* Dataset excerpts
========================================================================

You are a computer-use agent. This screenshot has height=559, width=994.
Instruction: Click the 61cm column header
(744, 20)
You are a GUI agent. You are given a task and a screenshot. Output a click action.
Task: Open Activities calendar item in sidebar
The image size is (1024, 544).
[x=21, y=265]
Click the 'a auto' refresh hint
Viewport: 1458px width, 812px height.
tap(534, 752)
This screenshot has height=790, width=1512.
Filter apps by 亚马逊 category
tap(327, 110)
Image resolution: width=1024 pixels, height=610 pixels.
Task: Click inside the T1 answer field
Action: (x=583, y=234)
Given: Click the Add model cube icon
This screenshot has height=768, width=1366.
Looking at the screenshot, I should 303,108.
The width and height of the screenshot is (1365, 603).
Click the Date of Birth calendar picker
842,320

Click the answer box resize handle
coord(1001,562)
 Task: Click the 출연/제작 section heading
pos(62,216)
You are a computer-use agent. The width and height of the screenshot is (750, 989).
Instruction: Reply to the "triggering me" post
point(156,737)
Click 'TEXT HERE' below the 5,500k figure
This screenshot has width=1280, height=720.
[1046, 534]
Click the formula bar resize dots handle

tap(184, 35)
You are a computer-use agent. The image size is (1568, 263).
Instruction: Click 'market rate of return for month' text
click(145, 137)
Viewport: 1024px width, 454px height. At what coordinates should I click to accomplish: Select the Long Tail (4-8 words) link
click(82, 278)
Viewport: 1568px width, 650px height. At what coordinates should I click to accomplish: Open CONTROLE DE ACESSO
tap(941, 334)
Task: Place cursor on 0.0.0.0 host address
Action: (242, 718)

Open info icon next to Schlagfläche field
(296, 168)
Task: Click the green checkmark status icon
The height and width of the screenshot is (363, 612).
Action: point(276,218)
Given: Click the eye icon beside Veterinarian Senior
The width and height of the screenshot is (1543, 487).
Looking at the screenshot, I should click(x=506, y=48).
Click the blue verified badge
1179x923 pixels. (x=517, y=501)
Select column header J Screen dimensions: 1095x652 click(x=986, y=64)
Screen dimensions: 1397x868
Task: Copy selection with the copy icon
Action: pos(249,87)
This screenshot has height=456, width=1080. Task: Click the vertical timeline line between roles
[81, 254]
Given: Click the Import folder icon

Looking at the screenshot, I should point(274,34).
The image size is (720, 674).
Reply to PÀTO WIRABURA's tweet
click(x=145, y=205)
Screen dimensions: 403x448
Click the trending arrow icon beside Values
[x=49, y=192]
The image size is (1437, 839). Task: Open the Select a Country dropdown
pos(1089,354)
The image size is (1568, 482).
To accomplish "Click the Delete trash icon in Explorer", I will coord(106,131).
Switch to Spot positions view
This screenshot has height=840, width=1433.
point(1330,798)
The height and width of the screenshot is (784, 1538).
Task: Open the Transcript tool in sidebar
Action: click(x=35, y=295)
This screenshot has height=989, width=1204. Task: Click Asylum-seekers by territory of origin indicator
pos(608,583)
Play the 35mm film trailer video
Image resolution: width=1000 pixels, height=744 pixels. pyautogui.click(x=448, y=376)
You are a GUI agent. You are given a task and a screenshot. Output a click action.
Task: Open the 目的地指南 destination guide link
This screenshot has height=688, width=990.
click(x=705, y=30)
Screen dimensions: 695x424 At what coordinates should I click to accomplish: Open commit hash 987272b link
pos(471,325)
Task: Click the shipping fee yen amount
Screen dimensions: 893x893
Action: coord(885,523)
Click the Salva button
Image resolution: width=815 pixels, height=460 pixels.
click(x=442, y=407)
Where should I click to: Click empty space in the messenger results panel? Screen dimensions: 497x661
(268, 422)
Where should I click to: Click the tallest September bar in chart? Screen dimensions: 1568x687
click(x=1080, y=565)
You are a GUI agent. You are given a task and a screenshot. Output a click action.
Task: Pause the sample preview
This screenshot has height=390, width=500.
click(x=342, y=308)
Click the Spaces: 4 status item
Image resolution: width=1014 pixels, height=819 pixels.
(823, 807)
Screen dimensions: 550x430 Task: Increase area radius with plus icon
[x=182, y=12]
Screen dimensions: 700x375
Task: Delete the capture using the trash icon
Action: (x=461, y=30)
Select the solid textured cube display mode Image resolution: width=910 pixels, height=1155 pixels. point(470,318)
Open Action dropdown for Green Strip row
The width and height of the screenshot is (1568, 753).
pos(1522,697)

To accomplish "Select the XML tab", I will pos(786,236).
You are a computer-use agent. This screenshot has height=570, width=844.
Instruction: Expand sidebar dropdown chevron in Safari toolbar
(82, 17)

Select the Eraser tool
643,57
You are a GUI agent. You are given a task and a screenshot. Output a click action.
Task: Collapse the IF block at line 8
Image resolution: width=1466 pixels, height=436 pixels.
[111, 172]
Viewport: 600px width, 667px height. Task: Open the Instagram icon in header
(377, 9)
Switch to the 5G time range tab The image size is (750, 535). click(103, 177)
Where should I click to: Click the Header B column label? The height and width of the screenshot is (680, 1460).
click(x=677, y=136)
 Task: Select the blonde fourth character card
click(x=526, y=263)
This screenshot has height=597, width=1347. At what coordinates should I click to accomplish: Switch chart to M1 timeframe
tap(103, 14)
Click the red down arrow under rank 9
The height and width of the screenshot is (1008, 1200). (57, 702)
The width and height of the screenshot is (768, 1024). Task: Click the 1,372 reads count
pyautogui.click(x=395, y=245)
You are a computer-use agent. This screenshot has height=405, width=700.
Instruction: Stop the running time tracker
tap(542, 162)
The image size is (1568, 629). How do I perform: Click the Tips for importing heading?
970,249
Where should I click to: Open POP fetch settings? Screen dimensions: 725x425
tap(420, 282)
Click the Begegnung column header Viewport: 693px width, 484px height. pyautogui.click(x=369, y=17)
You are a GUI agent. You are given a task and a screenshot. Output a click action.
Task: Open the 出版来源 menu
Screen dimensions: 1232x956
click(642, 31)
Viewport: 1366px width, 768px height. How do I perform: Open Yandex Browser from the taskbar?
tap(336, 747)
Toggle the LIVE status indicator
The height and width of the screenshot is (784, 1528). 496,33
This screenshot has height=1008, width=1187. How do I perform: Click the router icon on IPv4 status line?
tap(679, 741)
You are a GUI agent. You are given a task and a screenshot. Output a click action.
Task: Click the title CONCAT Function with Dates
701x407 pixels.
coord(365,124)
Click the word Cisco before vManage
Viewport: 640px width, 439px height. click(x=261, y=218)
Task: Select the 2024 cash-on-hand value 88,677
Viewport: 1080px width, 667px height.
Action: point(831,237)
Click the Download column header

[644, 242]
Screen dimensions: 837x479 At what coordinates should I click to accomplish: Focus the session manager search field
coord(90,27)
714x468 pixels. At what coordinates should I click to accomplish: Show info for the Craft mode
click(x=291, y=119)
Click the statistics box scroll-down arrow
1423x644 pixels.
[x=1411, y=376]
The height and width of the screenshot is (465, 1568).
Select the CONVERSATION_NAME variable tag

========================================================================

* Task requirements
Find the lines above that contain "computer" and give their count, with nothing added.

* Problem solution
5